WORK REQUEST. Whatever lies between the line with "Chameli Attar |" and the end of the data, both included, must be copied exactly and without pictures.

WORKING DATA.
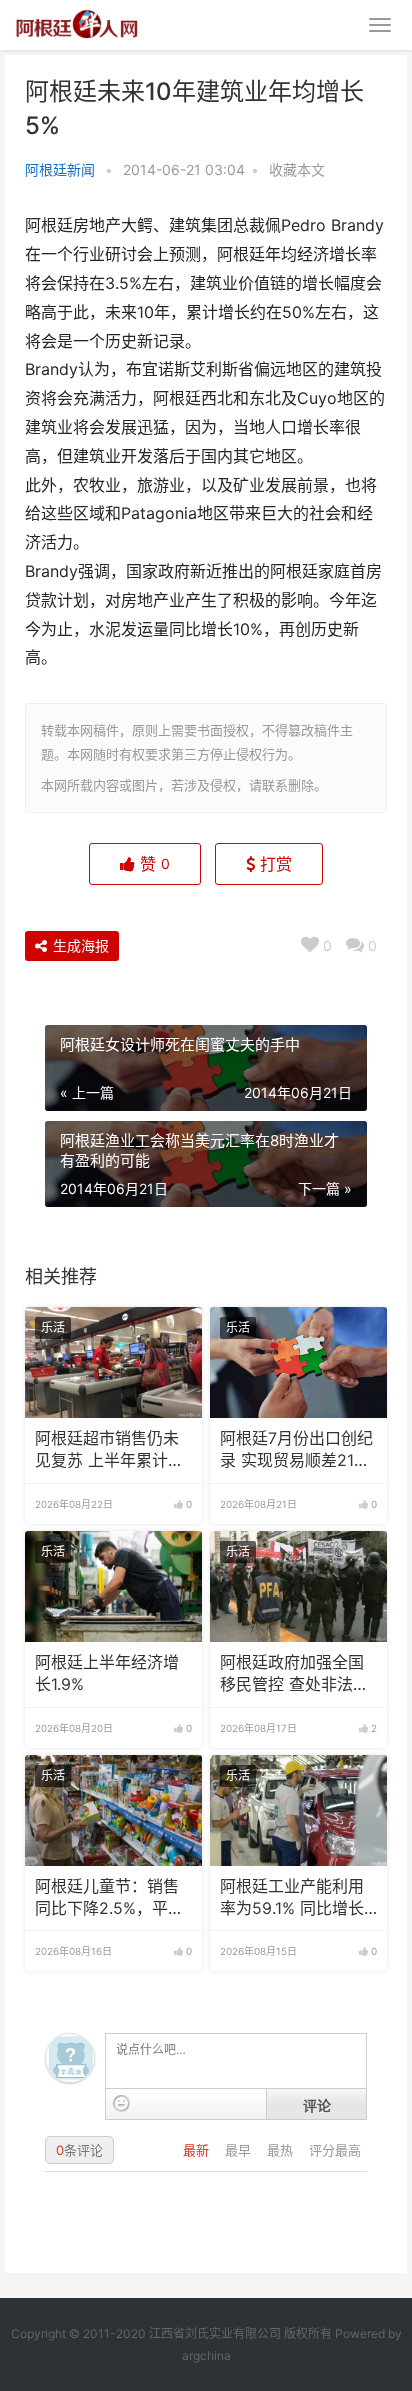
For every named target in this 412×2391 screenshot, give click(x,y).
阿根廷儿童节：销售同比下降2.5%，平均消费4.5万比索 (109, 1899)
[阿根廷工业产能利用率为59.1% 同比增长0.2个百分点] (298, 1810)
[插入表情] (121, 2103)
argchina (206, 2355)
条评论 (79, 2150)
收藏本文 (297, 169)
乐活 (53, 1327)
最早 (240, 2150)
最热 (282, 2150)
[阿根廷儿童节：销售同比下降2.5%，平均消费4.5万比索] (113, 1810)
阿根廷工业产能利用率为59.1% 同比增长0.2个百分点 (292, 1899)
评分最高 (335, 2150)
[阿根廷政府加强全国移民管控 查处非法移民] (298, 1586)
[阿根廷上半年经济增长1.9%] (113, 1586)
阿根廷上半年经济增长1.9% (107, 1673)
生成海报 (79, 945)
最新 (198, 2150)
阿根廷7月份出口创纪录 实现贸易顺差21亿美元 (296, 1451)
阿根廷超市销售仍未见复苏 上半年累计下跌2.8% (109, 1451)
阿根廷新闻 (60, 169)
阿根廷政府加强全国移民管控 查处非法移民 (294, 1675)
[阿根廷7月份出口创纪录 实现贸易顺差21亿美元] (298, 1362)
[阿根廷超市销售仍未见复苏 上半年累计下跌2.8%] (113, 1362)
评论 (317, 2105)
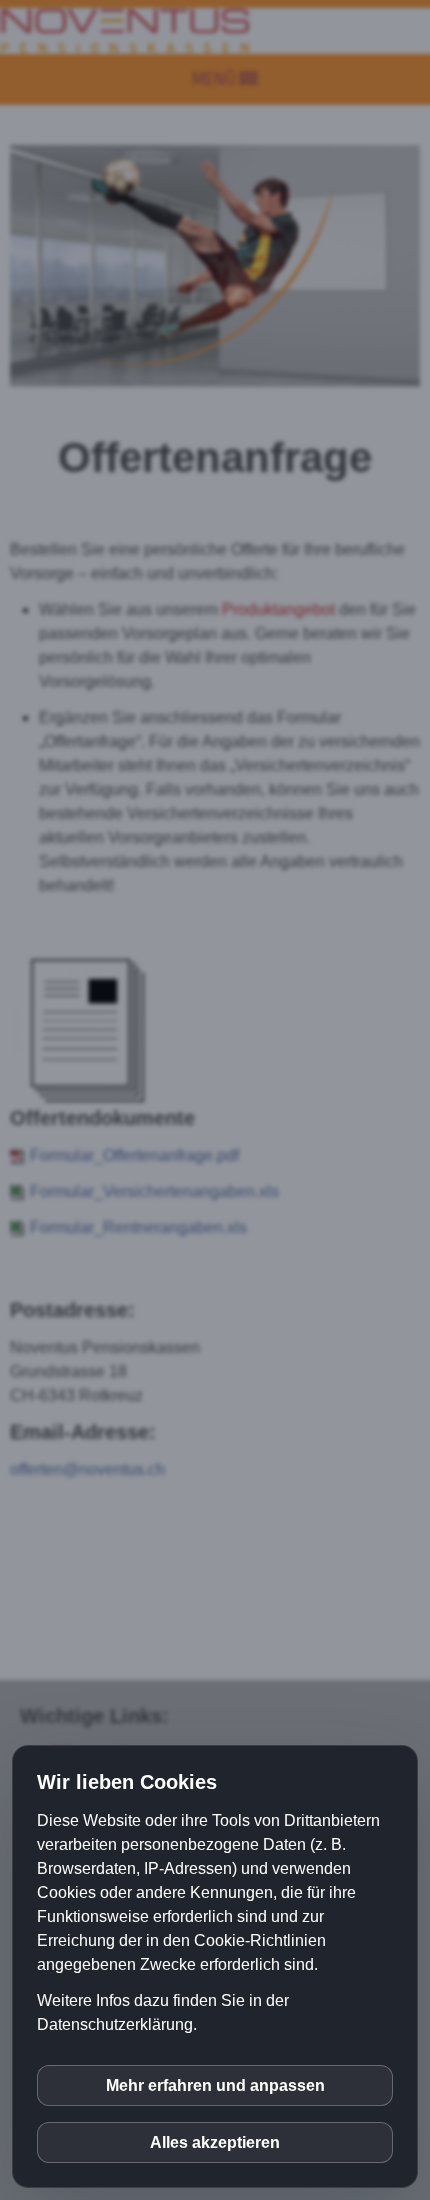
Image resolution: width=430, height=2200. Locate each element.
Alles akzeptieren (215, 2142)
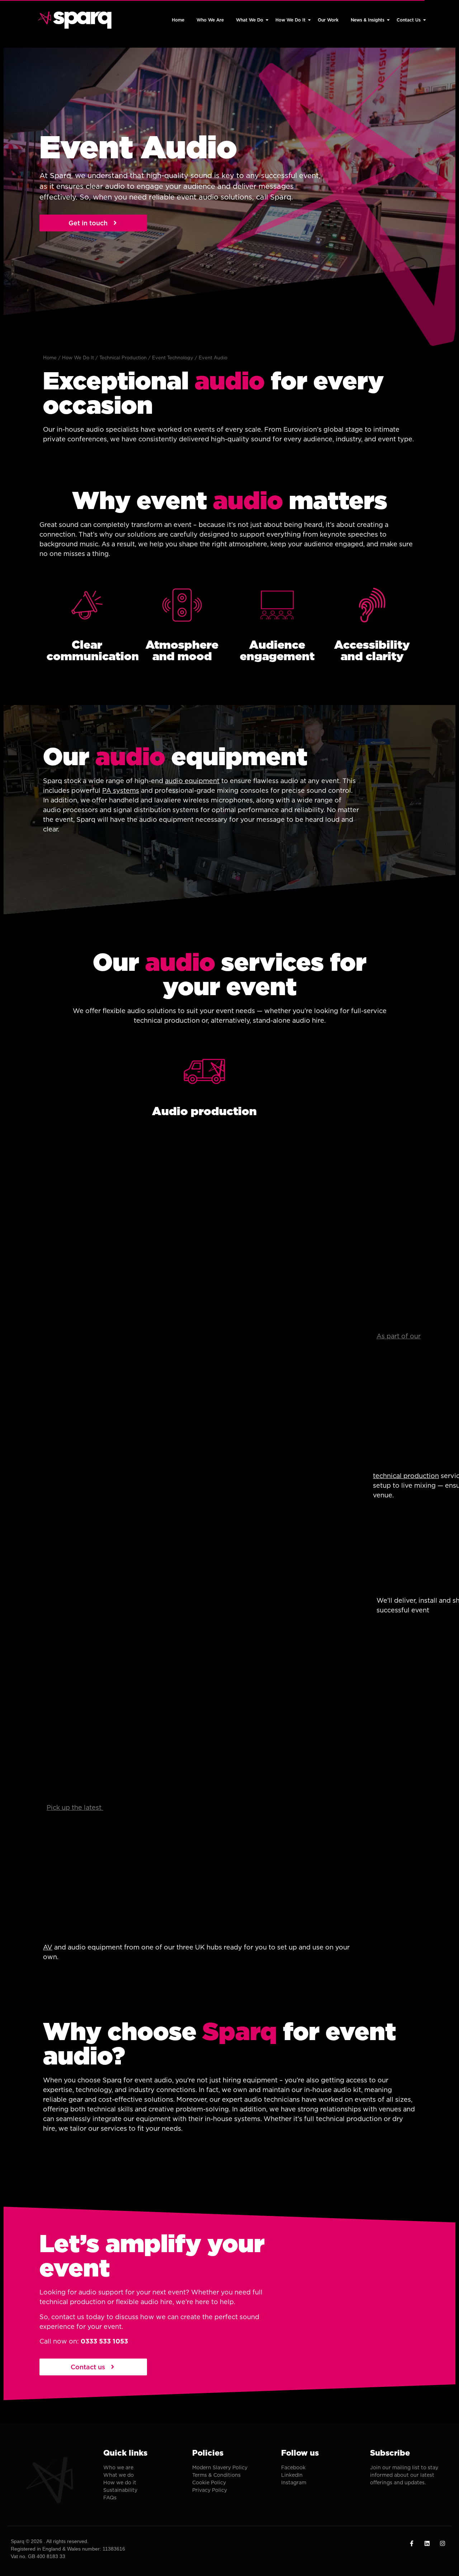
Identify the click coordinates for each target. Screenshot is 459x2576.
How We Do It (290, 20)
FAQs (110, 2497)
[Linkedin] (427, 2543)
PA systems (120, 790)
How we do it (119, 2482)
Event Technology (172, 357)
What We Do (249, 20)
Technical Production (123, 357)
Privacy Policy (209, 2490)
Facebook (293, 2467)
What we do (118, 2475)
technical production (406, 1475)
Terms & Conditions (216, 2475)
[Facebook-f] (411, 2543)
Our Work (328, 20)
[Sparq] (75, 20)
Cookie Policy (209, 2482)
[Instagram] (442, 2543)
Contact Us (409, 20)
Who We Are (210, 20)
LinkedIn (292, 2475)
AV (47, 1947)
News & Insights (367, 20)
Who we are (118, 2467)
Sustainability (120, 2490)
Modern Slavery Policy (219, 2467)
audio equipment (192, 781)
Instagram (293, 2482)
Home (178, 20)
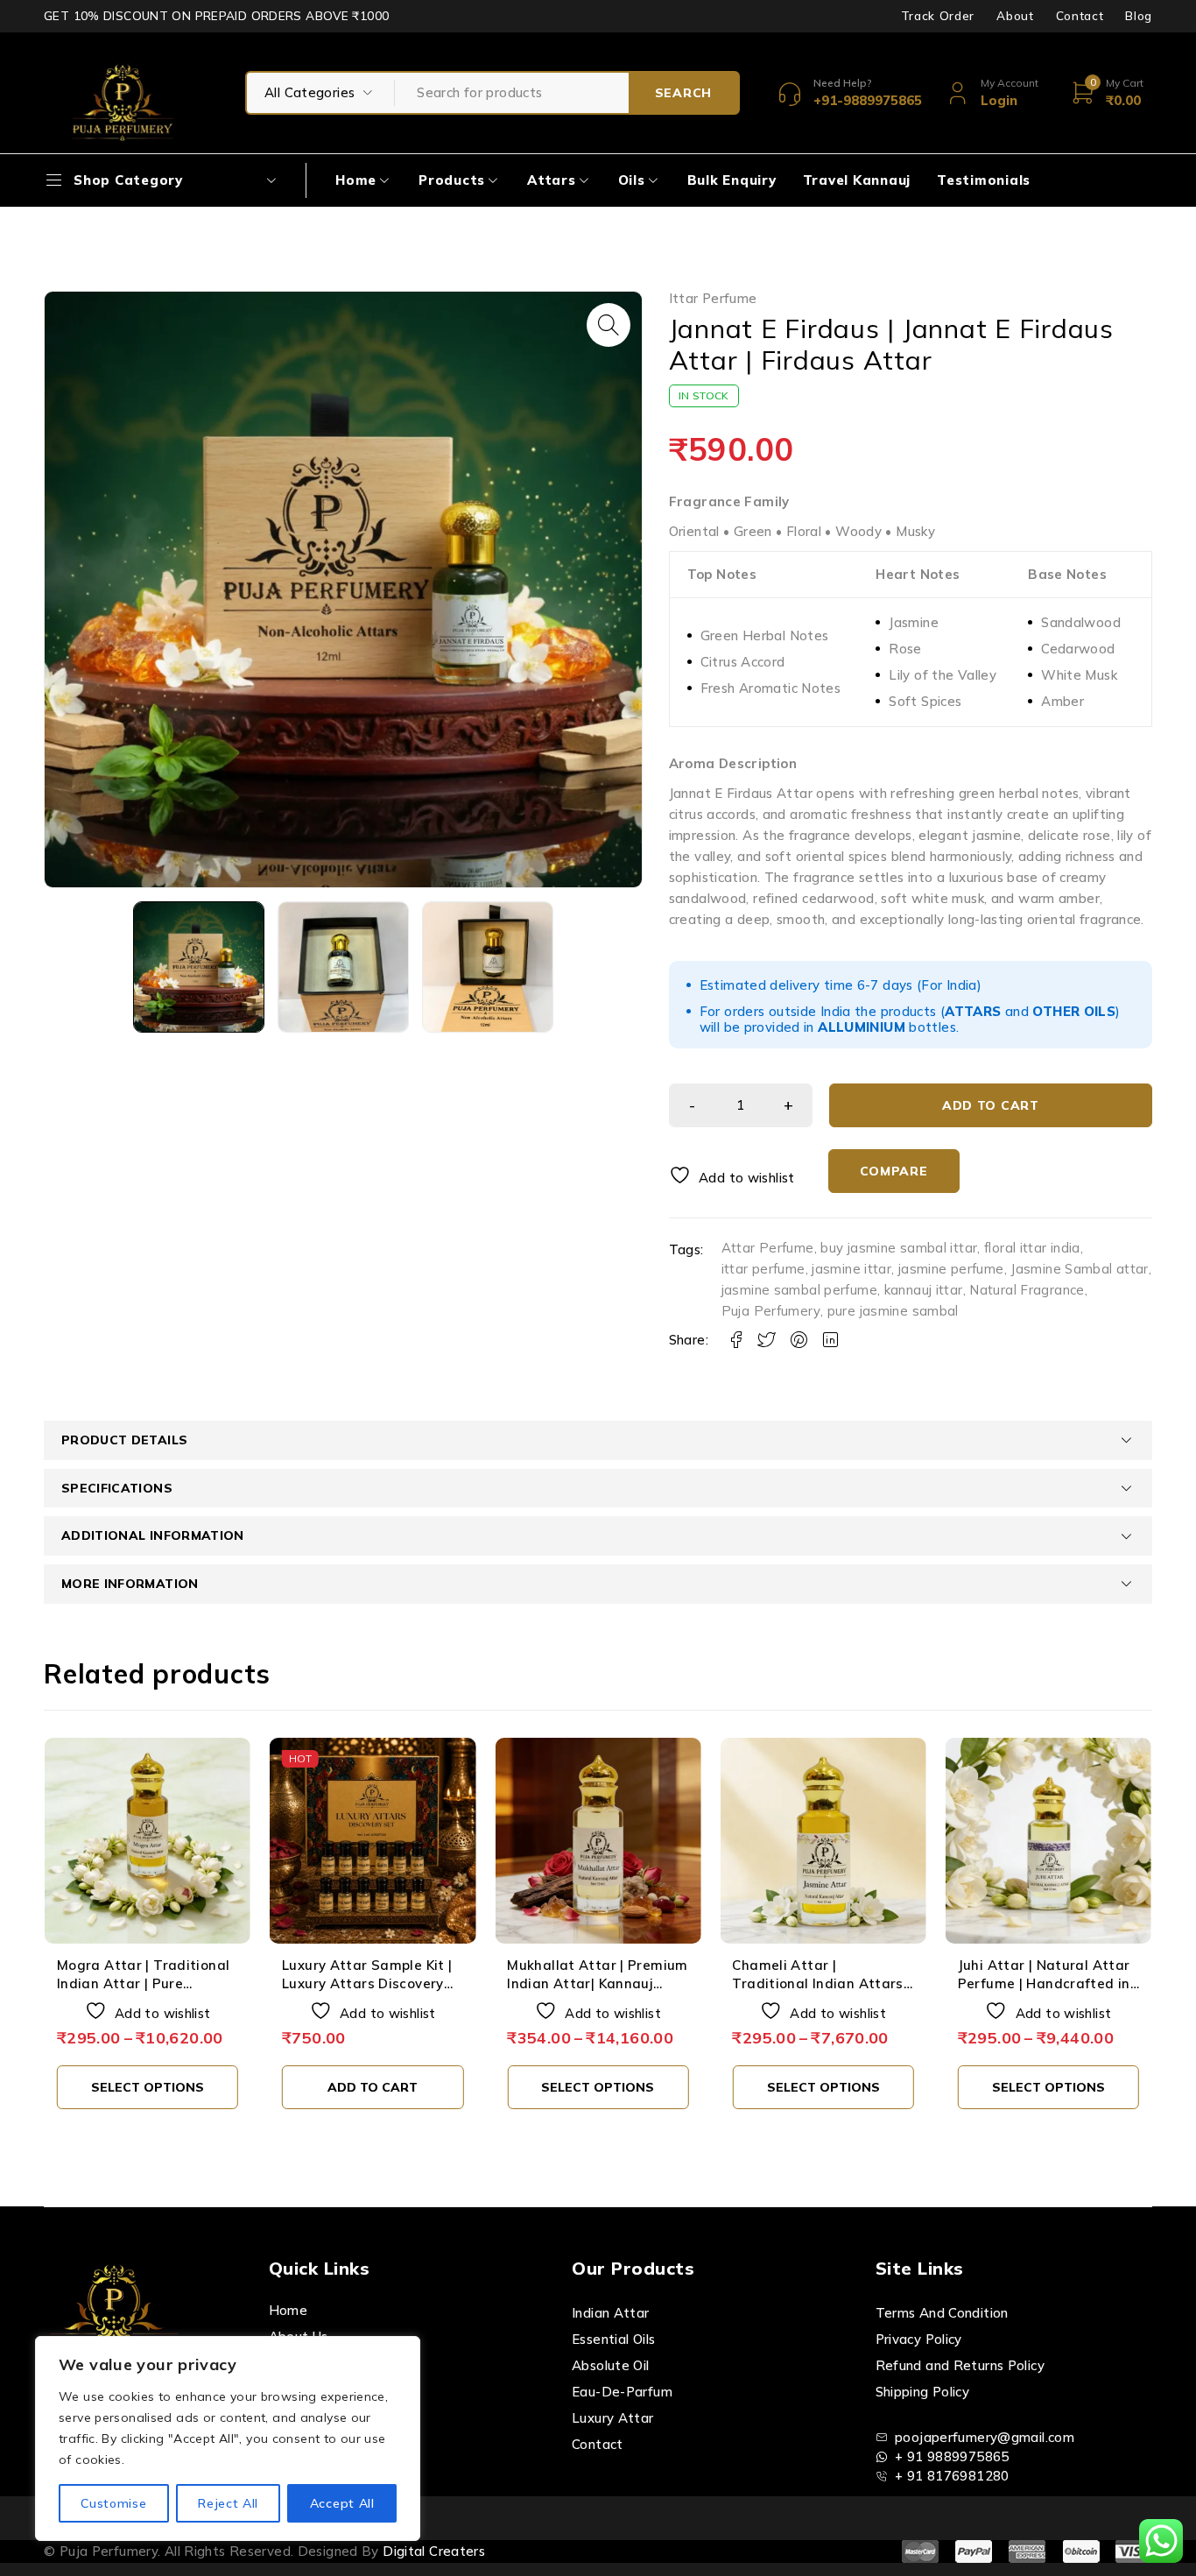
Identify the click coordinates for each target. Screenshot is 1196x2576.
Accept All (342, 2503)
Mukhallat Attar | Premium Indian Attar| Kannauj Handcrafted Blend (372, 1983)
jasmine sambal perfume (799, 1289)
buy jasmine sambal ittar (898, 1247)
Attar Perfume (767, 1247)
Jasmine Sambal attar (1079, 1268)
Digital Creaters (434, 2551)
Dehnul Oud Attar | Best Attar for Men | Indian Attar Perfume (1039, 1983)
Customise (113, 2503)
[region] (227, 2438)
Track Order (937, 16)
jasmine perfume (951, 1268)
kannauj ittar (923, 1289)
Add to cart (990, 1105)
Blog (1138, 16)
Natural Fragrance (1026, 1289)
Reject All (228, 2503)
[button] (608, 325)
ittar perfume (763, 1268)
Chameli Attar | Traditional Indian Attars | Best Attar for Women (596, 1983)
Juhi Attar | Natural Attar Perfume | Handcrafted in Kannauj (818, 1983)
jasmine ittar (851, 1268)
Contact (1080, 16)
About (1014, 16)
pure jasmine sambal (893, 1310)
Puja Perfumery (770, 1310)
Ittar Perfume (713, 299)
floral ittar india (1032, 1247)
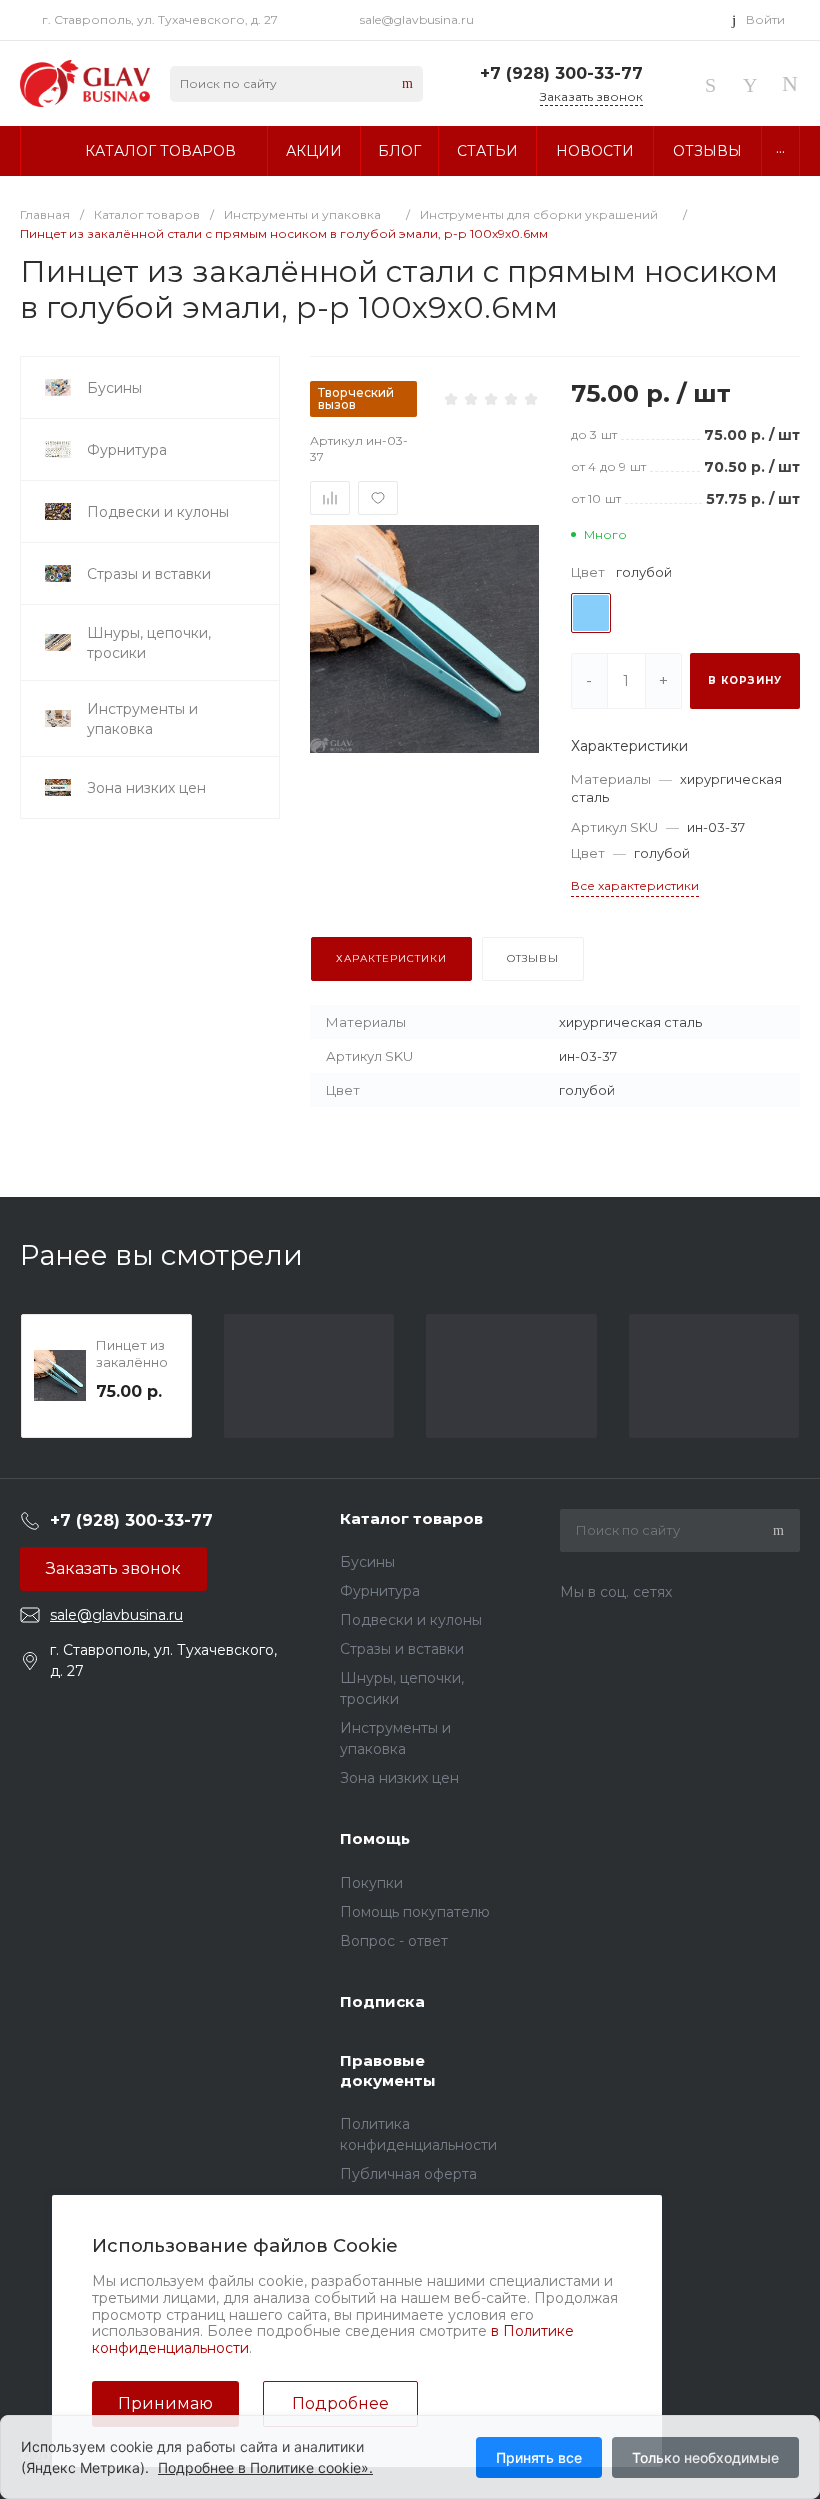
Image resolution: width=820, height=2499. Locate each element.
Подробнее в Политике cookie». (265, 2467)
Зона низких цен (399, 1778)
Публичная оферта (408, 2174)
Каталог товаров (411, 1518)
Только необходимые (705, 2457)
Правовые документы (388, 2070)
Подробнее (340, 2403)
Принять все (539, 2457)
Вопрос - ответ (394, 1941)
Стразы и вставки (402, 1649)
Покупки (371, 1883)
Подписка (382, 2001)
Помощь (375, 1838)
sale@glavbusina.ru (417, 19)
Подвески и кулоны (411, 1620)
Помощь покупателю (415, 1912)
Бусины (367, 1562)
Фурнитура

WRITTEN SOLUTION.
Chameli Attar | Traditional Indian Attars | Best Attar for Women (596, 1983)
Juhi Attar | Natural Attar Perfume | Handcrafted in Kannauj (818, 1983)
jasmine ittar (851, 1268)
Contact (1080, 16)
About (1014, 16)
pure jasmine sambal (893, 1310)
Puja Perfumery (770, 1310)
Ittar Perfume (713, 299)
floral ittar india (1032, 1247)
Image resolution: width=820, height=2499. Locate each element.
Подробнее в Политике cookie». (265, 2467)
Зона низких цен (399, 1778)
Публичная оферта (408, 2174)
Каталог товаров (411, 1518)
Только необходимые (705, 2457)
Правовые документы (388, 2070)
Подробнее (340, 2403)
Принять все (539, 2457)
Вопрос - ответ (394, 1941)
Стразы и вставки (402, 1649)
Покупки (371, 1883)
Подписка (382, 2001)
Помощь (375, 1838)
sale@glavbusina.ru (417, 19)
Подвески и кулоны (411, 1620)
Помощь покупателю (415, 1912)
Бусины (367, 1562)
Фурнитура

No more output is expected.